Kenneth Miller said he believes the referendum would encourage people to come out and vote.

“People need a reason to vote in November…people are going to vote to keep the police here in the city of Pittsburgh,” Miller said. “I don’t know any residents in the city of Pittsburgh that think it’s a good idea for the police to leave and only come in here with their guns to occupy it, that’s a bad plan.”

The speakers said the police need to be involved in the community to really understand and care about the people in it.

“They need to be here, they need to be present, they need to be in the schools, they need to be in the communities on community days, so they definitely do not need to be further away, our goal is to bring them closer,” Brandi Fisher said.

Cristy Seifco, the daughter of a Pittsburgh police officer and wife of a Pittsburgh firefighter said all city workers should stay and invest themselves in the neighborhoods.

“Growing up as the daughter of a Pittsburgh police officer, my mother was always on top of any suspicious activity in our neighborhoods off duty,” Cristy Seifco said. “I know at the time I rolled my eyes at it but now I truly value her efforts and what it means.”
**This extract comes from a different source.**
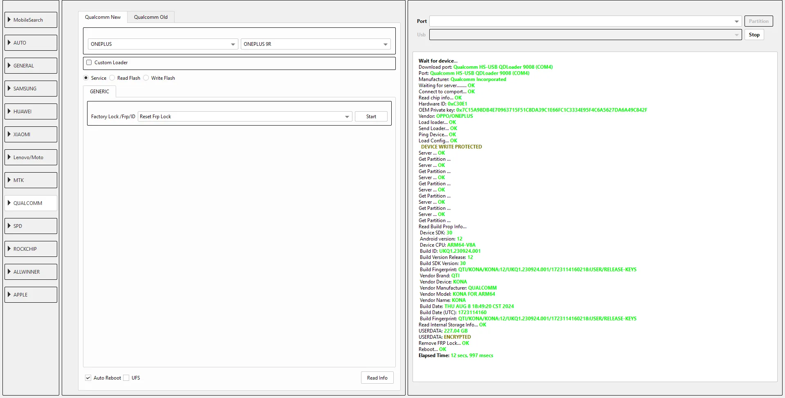The height and width of the screenshot is (398, 785).
Task: Enable the Custom Loader checkbox
Action: click(x=89, y=63)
In addition to the scheduled speakers, about 60 children packed Council chambers Thursday afternoon.

The Pennsylvania legislature amended state law last year to eliminate the residency requirement in Pittsburgh. The city and the Fraternal Order of Police have been unable to reach an agreement on the matter and  an arbitration panel is expected to decide this fall.  Burgess says no matter what comes out of arbitration he expects an appeal to Allegheny County Court and the judge would have to consider the will of the voters. Council will vote on Burgess’s legislation Tuesday.